Sally Hemmings of course, was the slave and (candidly) baby-mama of six children by Thomas Jefferson, four of whom survived until adulthood. The two oldest, simply left Monticello when they became adults and moved to Washington DC where they disappeared from the historical record. The oldest, Harriet, passed as a white woman. The two youngest, who were not 21 when Jefferson died, were freed in his will. But since Jefferson's estate was heavily in debt, it took an actual act of the Virginia congress to ultimately pull it off. It turns out that being Jefferson's child wasn't all bad. (That's sarcasm.)

That issue of  Harriet "passing as a white woman" is quite ironic and reveals how pernicious and corrupting was the system of racial slavery in the US. Harriet was legally a slave and "negro" because her great-grandmother was an African slave who had had at least one child (Harriet's grandmother) with a white sea captain. The captain allegedly tried to purchase her great-grandmother and his daughter, but the owner wouldn't sell for whatever reason (maybe the owner had children by her as well). All Harriet's grandfathers in her maternal line were white men and, of course, all her paternal grandmothers and grandfathers were white.

But it goes beyond that: Harriet's mother Sally Hemmings, Jefferson's life partner since the death of his wife, was Jefferson's sister-in-law. She was the half-sister of his wife by their father, John Wayless. Wayles was the ultimate owner of Harriet's grandmother, Betty, and her great-grandmother - his wife received Betty, as a wedding present from her father. Since it was legally stipulated in the transfer that Betty was always to be the legal property of Wayles's wife or her children, it seems that Betty was considered family. After his wife's death, Wayles and Betty, Harriet's grandmother remember, had six surviving children (including Sally who was inherited by her half-sister, Jefferson's wife).

All this demonstrates that slavery in US, and then in the South where it persisted, involved generations-long bondage of people by their intimate relatives.

Since the importation of slaves was banned by Federal Law in 1808 (the US Constitution prohibited the government from banning it any earlier), all slaves born after were born in America. Had state laws not been imposed to prevent estates from freeing their slaves if they were not entirely debt free and other hurdles, it is hard to imagine that slavery could have survived beyond the 19th century.

There could have been good motivations for these laws as well as bad ones. Imagine an unscrupulous owner who opted to make his farm more efficient by "benevolently" freeing slaves who were too old or infirm to work. A law ostensibly intended to protect such people, however, harmed young, hale, family-aged slaves, who coincidentally were those that Southern established institutions feared most.

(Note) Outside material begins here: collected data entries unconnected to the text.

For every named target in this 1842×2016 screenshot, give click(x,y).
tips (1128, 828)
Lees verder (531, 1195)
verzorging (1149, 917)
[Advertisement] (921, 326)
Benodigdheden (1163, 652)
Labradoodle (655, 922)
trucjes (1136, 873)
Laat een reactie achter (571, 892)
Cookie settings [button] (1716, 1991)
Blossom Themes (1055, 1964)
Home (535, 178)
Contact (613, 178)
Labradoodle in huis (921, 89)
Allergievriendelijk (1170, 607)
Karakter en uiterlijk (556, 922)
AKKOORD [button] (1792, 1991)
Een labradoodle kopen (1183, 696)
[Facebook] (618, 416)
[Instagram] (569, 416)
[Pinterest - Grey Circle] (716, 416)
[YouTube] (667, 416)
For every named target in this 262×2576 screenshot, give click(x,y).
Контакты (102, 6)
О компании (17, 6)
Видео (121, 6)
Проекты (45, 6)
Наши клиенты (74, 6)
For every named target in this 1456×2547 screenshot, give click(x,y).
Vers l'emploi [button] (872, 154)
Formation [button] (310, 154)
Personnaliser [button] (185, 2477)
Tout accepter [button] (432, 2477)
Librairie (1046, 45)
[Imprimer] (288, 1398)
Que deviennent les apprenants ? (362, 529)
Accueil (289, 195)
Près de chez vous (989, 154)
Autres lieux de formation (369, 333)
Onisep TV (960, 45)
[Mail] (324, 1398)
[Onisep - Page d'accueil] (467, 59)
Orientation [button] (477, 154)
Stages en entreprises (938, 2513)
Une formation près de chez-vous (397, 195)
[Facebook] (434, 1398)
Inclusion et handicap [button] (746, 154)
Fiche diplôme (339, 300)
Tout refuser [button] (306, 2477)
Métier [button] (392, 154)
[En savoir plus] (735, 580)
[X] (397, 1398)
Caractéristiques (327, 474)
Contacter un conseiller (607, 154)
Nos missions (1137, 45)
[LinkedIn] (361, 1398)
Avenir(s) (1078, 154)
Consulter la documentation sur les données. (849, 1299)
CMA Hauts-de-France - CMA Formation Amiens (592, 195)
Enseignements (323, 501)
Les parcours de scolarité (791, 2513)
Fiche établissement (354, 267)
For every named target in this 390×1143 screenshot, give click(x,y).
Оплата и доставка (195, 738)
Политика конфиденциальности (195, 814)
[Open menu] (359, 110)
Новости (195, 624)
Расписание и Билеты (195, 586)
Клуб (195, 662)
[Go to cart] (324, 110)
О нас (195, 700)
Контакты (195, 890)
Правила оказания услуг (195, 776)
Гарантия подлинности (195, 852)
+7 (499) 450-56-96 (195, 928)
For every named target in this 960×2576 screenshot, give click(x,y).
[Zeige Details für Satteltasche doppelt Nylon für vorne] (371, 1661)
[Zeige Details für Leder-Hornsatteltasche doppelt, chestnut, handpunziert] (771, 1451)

This was referred to at the time as The Problem of Slavery: How to free all the slaves without any socio-economic-political disruption of current norms - which of course was not possible.

In the early 1830s, chronicler Alexis de Toqueville, encountered an owner who had spent his waning years trying fruitlessly to free his children before his death.
I happened to meet an old man, in the South of the Union, who had lived in illicit intercourse with one of his Negresses and had had several children by her, who were born the slaves of their father. He had, indeed, frequently thought of bequeathing to them at least their liberty; but years had elapsed before he could surmount the legal obstacles to their emancipation, and meanwhile his old age had come and he was about to die. He pictured to himself his sons dragged from market to market and passing from the authority of a parent to the rod of the stranger, until these horrid anticipations worked his expiring imagination into frenzy. When I saw him, he was a prey to all the anguish of despair; and I then understood how awful is the retribution of Nature upon those who have broken her laws.